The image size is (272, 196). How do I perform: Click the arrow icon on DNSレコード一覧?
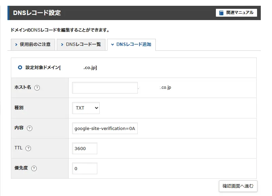click(62, 45)
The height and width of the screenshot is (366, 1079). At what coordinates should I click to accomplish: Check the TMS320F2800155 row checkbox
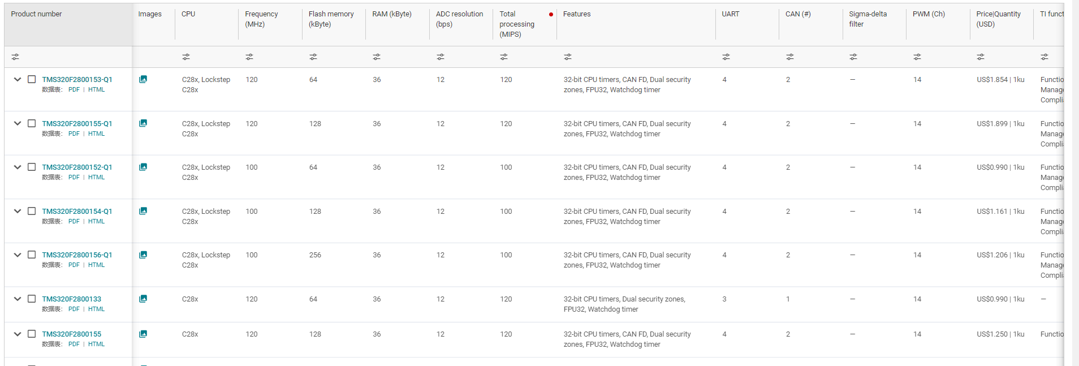pos(32,334)
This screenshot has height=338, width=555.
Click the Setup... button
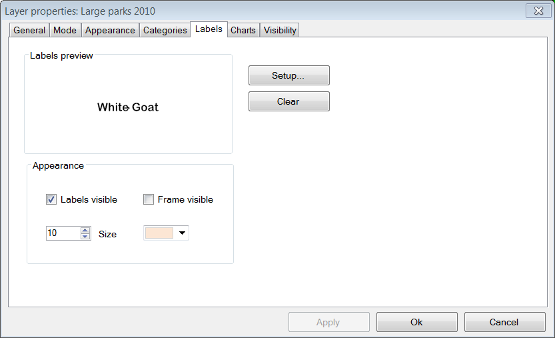click(289, 75)
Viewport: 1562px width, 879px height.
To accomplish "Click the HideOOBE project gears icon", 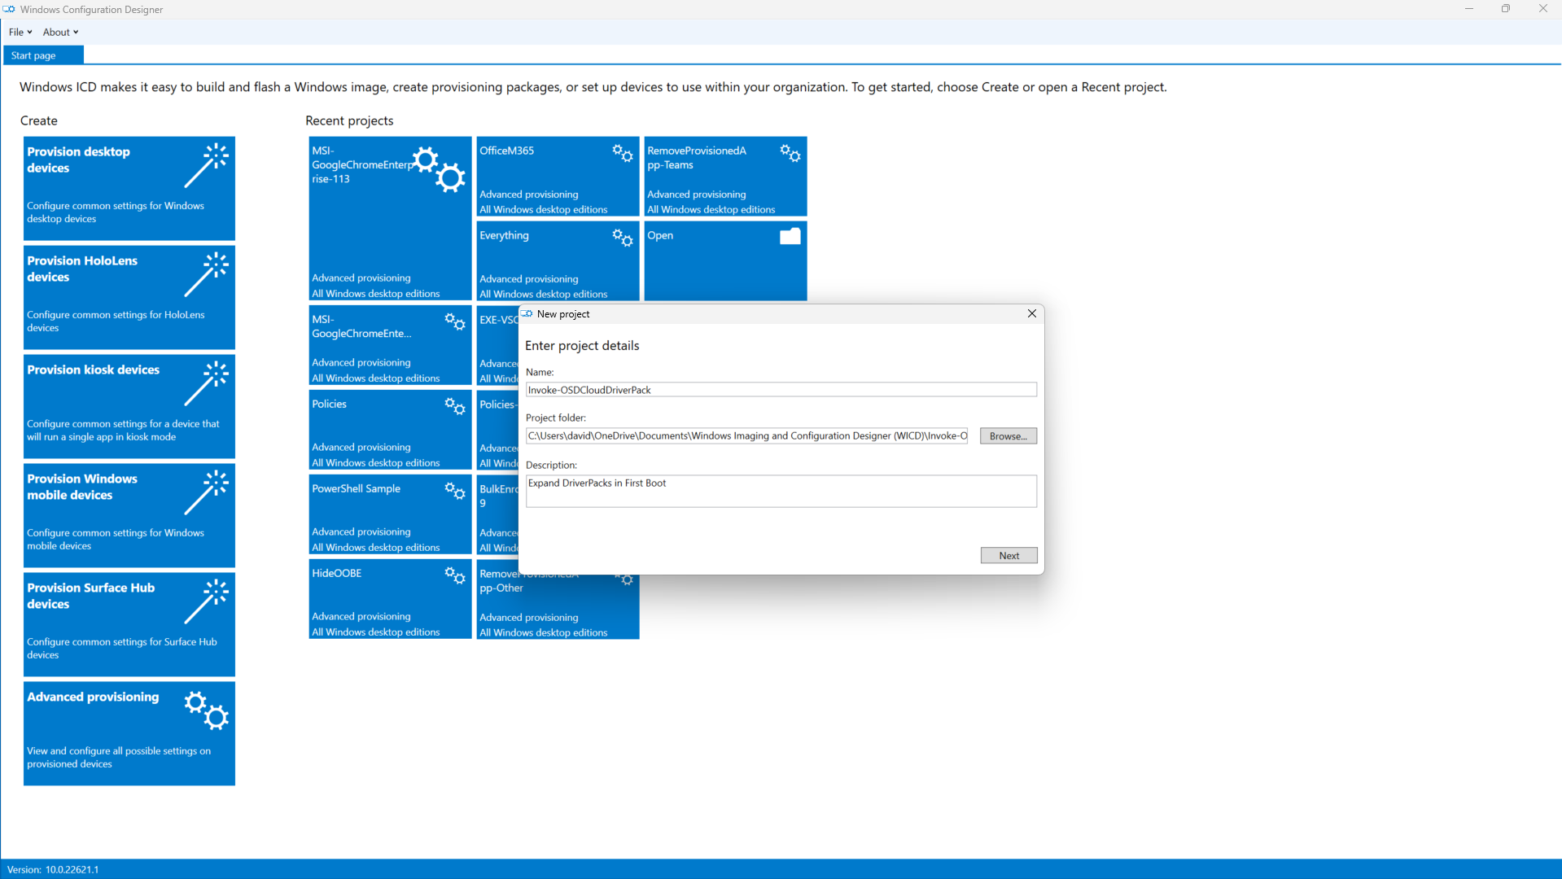I will click(455, 575).
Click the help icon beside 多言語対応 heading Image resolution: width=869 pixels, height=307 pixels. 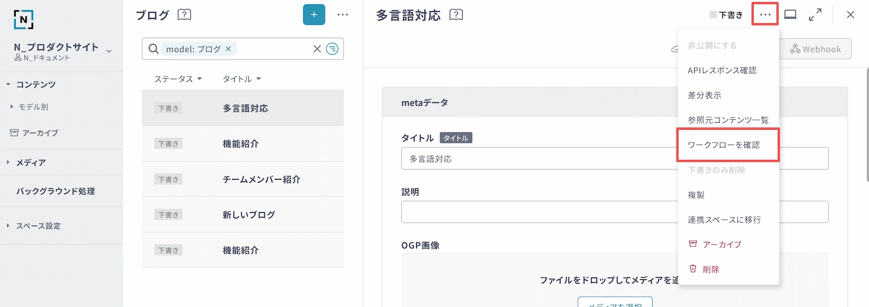pyautogui.click(x=456, y=15)
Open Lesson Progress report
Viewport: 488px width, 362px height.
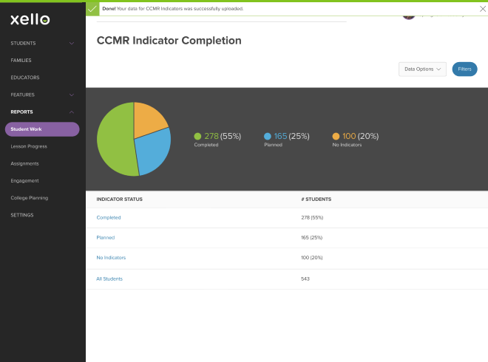tap(29, 146)
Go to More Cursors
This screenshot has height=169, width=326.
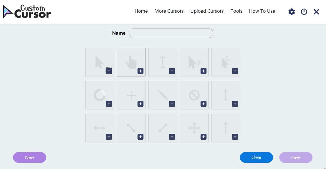pos(169,11)
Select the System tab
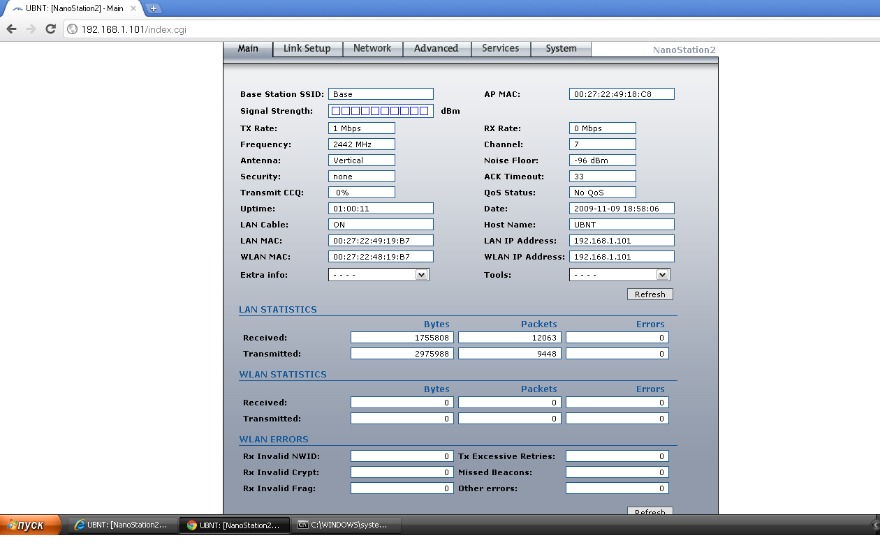 click(561, 49)
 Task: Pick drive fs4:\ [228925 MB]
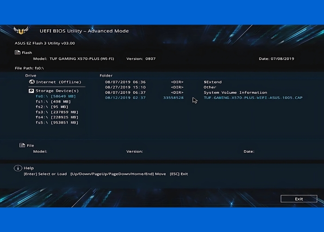click(x=56, y=117)
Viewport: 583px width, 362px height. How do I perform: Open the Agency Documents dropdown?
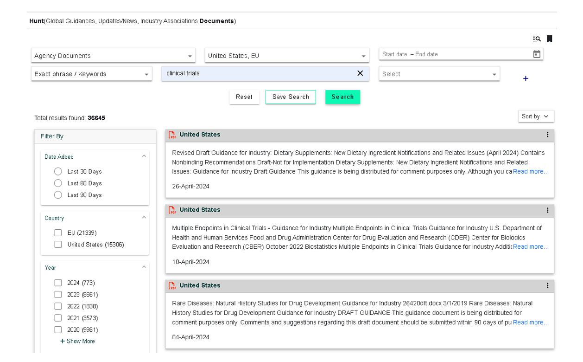113,56
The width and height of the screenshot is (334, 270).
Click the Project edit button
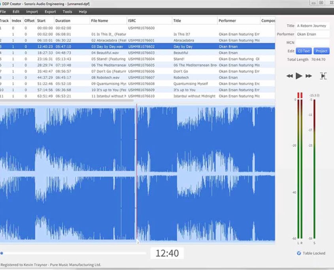point(321,51)
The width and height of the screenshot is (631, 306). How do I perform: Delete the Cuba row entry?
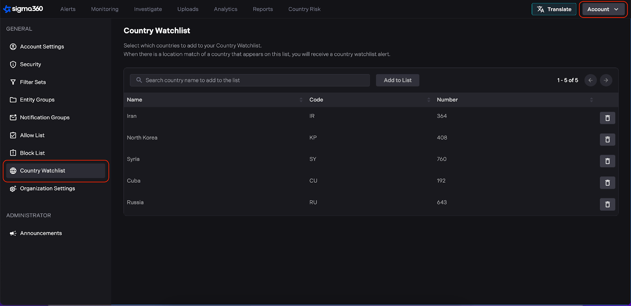(607, 183)

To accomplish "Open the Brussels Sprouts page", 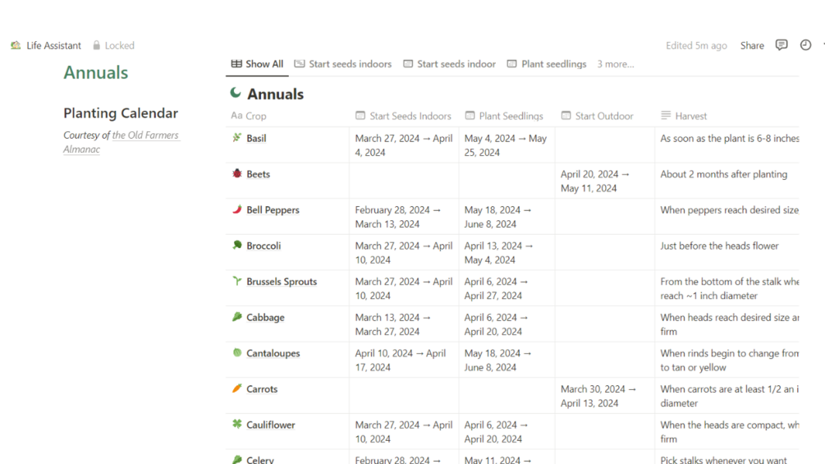I will click(282, 282).
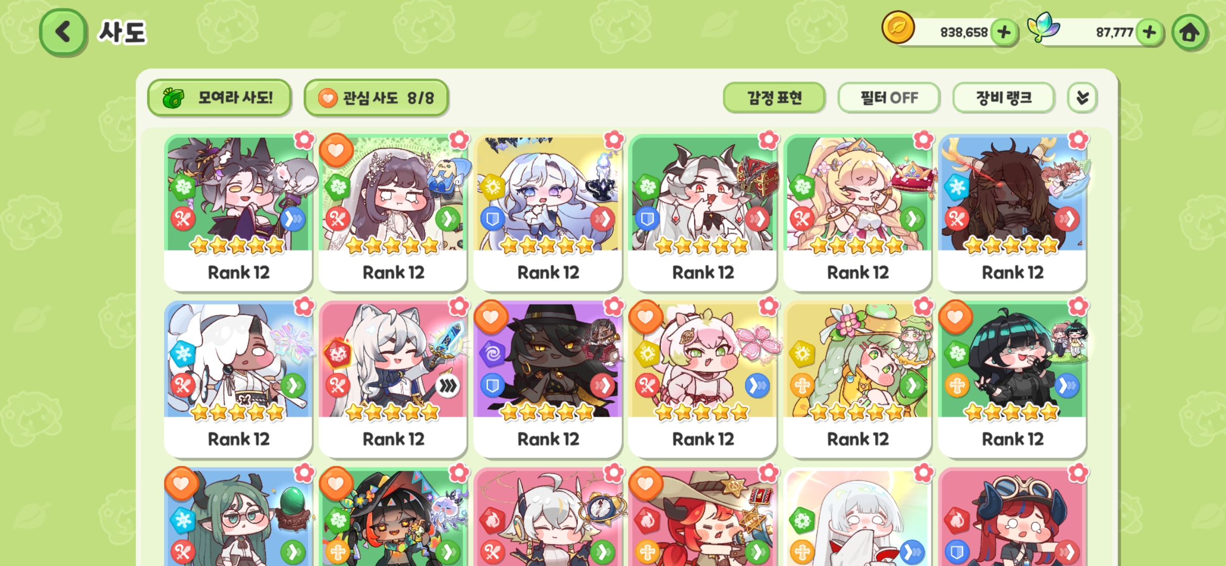Toggle favorite heart on bride character card
Image resolution: width=1226 pixels, height=566 pixels.
(x=336, y=150)
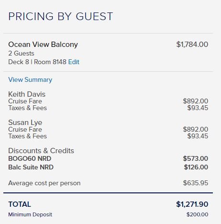The height and width of the screenshot is (224, 221).
Task: Click the $573.00 BOGO60 discount amount
Action: coord(196,158)
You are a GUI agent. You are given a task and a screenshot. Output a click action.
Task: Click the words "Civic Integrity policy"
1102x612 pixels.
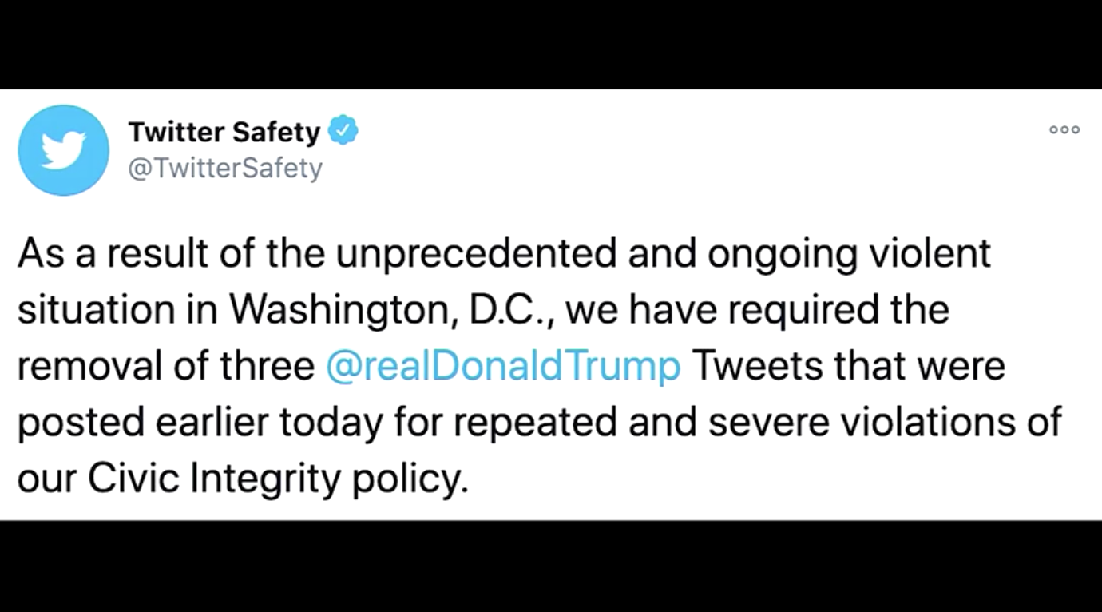(276, 478)
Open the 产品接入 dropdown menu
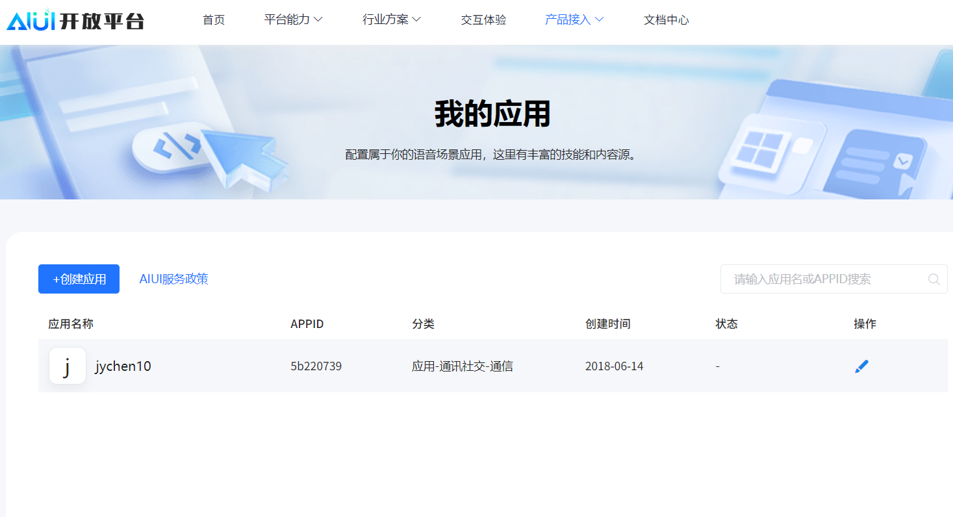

#### [TASK GOAL]
The copy should start at the line that contains "You are a GUI", end at the last line of the entries above, and match each line exactly, with pictures dropped.

#### [TASK RESULT]
You are a GUI agent. You are given a task and a screenshot. Output a click action.
Task: Click the words "Civic Integrity policy"
1102x612 pixels.
(276, 478)
Open the 产品接入 dropdown menu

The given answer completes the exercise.